• **Task to carry out**
Rewrite the lines starting with the one containing "Open the DATA" and going on through the one containing "click(x=6, y=177)", swapping "stroke" for "outline" and leaving everything else unchanged.

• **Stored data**

•••••

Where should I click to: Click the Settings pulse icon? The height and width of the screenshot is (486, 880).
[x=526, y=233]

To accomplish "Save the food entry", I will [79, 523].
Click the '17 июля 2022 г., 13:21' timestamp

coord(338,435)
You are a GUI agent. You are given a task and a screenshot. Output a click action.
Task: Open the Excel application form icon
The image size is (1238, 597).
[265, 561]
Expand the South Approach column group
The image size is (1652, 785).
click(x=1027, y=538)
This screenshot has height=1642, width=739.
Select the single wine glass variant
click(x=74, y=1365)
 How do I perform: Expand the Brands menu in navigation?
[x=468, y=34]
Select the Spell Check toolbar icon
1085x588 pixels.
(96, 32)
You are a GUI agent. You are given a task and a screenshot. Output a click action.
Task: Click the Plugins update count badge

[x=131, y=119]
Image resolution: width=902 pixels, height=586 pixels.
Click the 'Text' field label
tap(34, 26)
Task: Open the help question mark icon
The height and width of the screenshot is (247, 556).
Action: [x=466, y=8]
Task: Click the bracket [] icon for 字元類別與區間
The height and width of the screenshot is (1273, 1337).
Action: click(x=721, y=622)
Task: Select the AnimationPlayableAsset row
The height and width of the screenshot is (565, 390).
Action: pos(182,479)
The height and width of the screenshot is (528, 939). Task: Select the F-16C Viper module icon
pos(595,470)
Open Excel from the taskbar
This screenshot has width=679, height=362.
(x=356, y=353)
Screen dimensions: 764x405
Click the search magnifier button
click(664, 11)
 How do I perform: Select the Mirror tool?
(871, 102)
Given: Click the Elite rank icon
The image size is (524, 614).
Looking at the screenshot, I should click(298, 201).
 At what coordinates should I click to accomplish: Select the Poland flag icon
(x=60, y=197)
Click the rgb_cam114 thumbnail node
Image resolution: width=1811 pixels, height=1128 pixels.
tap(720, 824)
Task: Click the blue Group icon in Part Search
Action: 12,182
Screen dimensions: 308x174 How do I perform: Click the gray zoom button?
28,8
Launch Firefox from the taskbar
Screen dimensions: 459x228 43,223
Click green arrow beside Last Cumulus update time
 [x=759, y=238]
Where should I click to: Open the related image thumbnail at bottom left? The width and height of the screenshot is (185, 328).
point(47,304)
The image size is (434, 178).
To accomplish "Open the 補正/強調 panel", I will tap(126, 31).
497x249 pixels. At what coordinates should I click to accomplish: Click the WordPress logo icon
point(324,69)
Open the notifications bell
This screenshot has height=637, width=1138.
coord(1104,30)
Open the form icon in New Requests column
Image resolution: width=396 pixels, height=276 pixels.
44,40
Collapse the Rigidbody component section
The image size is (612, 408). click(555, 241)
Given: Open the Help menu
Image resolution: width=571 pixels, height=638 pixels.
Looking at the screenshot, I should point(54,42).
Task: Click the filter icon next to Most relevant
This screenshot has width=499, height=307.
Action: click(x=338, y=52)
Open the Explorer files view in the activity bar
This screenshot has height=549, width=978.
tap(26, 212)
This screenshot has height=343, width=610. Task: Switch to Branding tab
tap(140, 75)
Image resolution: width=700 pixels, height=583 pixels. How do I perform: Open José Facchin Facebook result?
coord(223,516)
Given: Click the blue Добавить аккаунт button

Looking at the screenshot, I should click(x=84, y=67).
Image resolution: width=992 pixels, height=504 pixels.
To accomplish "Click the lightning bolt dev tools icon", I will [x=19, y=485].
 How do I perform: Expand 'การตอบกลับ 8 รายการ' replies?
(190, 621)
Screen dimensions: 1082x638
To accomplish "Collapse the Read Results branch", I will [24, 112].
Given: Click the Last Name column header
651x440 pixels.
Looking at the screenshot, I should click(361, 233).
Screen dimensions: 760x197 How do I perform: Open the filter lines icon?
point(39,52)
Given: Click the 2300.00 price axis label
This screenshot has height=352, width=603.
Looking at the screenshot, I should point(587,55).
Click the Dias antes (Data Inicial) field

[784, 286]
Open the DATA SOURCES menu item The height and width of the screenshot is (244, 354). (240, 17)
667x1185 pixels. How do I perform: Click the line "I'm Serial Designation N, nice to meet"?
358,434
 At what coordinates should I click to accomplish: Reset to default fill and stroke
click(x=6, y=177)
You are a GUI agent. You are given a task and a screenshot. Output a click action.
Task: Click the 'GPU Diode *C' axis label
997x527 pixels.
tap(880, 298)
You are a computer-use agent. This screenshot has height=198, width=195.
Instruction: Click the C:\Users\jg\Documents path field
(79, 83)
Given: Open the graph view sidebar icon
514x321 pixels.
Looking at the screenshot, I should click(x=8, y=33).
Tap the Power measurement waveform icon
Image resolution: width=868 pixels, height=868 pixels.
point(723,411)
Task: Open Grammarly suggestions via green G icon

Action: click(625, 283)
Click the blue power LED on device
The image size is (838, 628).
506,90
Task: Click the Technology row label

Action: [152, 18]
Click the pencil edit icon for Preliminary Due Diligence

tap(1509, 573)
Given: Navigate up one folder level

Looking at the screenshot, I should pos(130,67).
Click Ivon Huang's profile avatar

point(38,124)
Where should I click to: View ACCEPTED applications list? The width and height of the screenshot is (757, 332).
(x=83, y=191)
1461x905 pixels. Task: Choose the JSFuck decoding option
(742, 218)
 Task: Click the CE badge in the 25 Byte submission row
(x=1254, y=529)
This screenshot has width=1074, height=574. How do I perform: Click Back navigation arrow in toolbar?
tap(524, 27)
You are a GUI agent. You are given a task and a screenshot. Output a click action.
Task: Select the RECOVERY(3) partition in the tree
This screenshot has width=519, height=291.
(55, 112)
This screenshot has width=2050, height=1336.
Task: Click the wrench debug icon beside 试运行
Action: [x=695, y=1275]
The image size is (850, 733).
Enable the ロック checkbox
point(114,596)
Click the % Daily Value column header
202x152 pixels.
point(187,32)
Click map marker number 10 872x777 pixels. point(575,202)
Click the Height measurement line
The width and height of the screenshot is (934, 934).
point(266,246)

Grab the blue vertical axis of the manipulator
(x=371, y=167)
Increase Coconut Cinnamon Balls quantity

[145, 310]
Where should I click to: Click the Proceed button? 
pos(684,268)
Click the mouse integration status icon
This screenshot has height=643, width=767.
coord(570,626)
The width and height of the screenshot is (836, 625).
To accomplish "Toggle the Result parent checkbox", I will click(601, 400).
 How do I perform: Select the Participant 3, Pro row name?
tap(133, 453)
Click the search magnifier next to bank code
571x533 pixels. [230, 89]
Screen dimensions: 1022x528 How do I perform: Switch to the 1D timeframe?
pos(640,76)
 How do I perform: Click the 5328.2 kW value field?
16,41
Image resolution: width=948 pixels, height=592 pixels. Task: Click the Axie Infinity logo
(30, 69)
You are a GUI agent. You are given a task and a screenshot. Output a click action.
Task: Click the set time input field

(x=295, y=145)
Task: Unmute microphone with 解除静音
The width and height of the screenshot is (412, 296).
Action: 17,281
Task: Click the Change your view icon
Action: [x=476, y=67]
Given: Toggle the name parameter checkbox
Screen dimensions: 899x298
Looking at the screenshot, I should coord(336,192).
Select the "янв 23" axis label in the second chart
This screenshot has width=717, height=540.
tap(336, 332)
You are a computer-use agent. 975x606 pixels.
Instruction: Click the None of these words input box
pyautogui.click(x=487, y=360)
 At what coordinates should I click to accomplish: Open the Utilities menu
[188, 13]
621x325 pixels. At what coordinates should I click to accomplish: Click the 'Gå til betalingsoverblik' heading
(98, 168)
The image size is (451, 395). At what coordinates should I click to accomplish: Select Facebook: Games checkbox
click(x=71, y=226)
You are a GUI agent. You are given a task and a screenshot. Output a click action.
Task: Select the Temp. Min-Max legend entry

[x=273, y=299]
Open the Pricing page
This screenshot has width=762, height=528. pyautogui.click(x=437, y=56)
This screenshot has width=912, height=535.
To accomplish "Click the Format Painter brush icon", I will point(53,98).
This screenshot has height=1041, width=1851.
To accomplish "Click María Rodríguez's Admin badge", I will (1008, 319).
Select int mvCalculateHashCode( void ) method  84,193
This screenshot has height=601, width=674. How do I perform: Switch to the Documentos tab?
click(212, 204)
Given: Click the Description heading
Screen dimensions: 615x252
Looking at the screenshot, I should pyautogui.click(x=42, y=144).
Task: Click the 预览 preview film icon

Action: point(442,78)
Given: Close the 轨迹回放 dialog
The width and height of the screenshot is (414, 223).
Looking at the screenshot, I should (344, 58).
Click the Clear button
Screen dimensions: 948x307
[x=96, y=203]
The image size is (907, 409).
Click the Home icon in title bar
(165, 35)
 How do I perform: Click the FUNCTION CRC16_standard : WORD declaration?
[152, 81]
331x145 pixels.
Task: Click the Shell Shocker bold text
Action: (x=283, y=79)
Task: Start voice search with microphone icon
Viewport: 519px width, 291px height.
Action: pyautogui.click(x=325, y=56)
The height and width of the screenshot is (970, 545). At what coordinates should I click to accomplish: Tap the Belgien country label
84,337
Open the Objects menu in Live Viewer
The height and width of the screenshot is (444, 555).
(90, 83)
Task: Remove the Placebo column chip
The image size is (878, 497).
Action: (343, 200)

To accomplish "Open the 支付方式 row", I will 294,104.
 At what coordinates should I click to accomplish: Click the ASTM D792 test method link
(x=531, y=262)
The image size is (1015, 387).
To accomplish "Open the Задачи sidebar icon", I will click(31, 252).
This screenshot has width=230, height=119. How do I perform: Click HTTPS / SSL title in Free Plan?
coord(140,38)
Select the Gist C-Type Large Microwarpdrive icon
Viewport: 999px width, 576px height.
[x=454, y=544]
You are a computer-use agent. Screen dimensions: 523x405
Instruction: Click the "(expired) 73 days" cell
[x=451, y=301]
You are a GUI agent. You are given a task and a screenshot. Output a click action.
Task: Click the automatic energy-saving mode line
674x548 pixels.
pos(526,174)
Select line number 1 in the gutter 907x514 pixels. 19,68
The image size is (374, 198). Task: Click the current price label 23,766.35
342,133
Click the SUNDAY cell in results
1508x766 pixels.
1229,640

•••••

• **Answer below**
Open the DATA SOURCES menu item The height and width of the screenshot is (244, 354). (240, 17)
667x1185 pixels. How do I perform: Click the line "I'm Serial Designation N, nice to meet"?
358,434
 At what coordinates should I click to accomplish: Reset to default fill and outline
click(x=6, y=177)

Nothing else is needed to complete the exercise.